We didn't wake up until 7:30 the next morning! I felt great, well rested, no soreness and I was ready to get back at it. Except for one thing….yup, you guessed it, it was raining!

I boiled some water so Dylan could have some oatmeal. The 3 fuel canisters on the side cases had premium gasoline. My stove used the same fuel as the bike so I filled the stove cylinder and put the rest in the bikes tank figuring on filling it up later on. Dylan was still sleeping and I let him sleep for awhile while I packed a few things and did some routine maintenance on the bike and other gear.

The rain had subsided a little and our gear wasn't getting wet under the tree in our campsite. We finished packing up and got under way. By now Dylan is getting pretty darn good at getting the tent up, taking it down and getting his pad and sleeping bag stuffed back into the stuff sacks. It is making my life a little less hectic as we lead the nomadic life. This will prove to be a very good thing later in the trip.

It was kind of a miserable morning (getting kind of routine) so I didn't take many photos until we got to the Yukon border and then Watson Lake. This is day 7 and we have had inclement weather every single day. Some days it was longer than others but it was still nasty at some point throughout the day. I know it's only been 7 days but how do you keep your spirits up day after day as you get up in the rain, pack in the rain, ride in the rain, eat in the rain, and or set up camp in the rain? Things have got to change for the better. Stay tuned because they do get better. A lot better. To the point that all of this weather would be welcomed to justify the amount of warm sunshine and perfect cloudless days we are storing in the bank and have coming to us. I can look back now and say it was all worth it. But right at this moment I could have just screamed. One good note is that the only thing I would have changed about our gear would be the gloves. Everything else was perfect!

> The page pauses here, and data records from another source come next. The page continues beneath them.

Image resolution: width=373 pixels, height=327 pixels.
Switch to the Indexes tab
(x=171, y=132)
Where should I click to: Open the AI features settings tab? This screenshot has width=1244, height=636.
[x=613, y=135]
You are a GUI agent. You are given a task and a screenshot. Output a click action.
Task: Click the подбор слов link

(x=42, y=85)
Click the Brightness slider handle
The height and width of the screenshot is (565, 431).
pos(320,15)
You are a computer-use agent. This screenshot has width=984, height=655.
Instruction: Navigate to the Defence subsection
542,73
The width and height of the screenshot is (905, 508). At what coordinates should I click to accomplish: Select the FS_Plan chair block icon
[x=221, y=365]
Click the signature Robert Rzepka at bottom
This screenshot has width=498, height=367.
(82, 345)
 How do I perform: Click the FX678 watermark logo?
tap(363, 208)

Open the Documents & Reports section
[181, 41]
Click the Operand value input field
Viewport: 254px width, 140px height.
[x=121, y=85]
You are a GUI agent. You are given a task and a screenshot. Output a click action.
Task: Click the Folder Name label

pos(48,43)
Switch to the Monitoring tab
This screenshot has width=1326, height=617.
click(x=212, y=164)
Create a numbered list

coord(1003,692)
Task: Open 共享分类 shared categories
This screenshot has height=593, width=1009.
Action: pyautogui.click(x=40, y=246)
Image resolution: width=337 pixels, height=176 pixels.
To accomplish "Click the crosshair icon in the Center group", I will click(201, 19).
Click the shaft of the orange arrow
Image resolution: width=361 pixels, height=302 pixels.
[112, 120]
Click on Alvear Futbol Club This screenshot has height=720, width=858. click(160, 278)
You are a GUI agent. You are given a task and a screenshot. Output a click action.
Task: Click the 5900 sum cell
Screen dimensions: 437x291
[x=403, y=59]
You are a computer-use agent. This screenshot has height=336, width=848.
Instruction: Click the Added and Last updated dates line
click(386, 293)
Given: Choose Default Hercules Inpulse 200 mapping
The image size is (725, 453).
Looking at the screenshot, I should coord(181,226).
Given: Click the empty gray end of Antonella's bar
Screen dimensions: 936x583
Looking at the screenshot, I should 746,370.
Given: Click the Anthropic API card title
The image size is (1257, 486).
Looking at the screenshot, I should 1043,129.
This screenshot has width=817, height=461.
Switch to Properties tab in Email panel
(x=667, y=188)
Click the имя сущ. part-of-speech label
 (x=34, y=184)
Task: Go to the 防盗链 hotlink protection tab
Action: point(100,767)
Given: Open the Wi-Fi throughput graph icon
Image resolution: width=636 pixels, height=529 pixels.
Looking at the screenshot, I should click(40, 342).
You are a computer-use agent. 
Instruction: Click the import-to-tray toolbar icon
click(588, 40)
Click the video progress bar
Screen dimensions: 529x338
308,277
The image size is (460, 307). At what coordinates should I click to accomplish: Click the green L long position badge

Ok, ok, maybe a different tire...

Crossing into the Yukon!

He's now known as "Yukon D"



I'm still "Odd Todd" or "One who never smiles".



I felt kind of stupid when we got there. I told Dylan to look really close for any signs of the sign post forest. I didn't want to miss it since I've seen so many pictures of it in other ride reports and also read about it in the Milepost. Well, if you miss it you might as well keep going. It's right next to the road!



Thank goodness I have clothes on again, eh?



What was kind of cool was the blue sign right in front of the bike. Brookpark, OH. I'm originally from Parma, OH and graduated from North Ridgeville, OH!



Dylan getting a shot of a sign from Wisconsin.





He also got a kick out of this one since we were on a Beemer and going to Prudhoe, or at least we were trying, too.



You could spend a lot of time at the sign post forest looking around.



We had a lot of miles to do today so we had to get going. First we went in the visitors center and got a great suggestion for a campground in Whitehorse. Used the flushing facilities and got the scoop on fishing licenses in Yukon.

But first we had a job to do. We had a bumper sticker we needed to place.







Yup, we had brought one with us and I wrote our names and date once we found an empty spot.

Todd & Dylan June 16, 2012!

We had to move on though. Didn't need fuel right now and was more concerned with getting some miles behind us (remember the liter I added?).

We started out again, at least this is my recollection, it may have been before Watson Lake though, when I needed gas. I stopped in a little place called Contact Creek to get fuel. I filled the bike up and also filled the liter bottle. The total came to about $42. I moved the bike out of the way so the line of RV's behind us could fuel up while we paid.

Dylan wanted a candy bar and something to drink. Now we're at about $46 or so. I gave the owner my Visa card. Declined! Excuse me? She suggested I use the pay phone on the wall. Umm, I don't have the code that they probably e-mailed and left on my voicemail I will need to get this straightened out. I don't know if I can "dial" all 16 digits of my Visa number either! Let's see how much cash I have. Whew, just enough plus a enough for a campsite. That's it! I wasn't carrying a lot of cash and only got it from an ATM as needed.

We headed up the road knowing that we had plenty of gas to get to Whitehorse and Dylan had some extra fuel in his belly to hold him over until I could get this corrected.

Then we hit the washed out area. This is the traffic signal that was there. It counted down from 120 seconds to let you know how long before it would turn green and you could go. Maybe it was 240 seconds, I can't remember.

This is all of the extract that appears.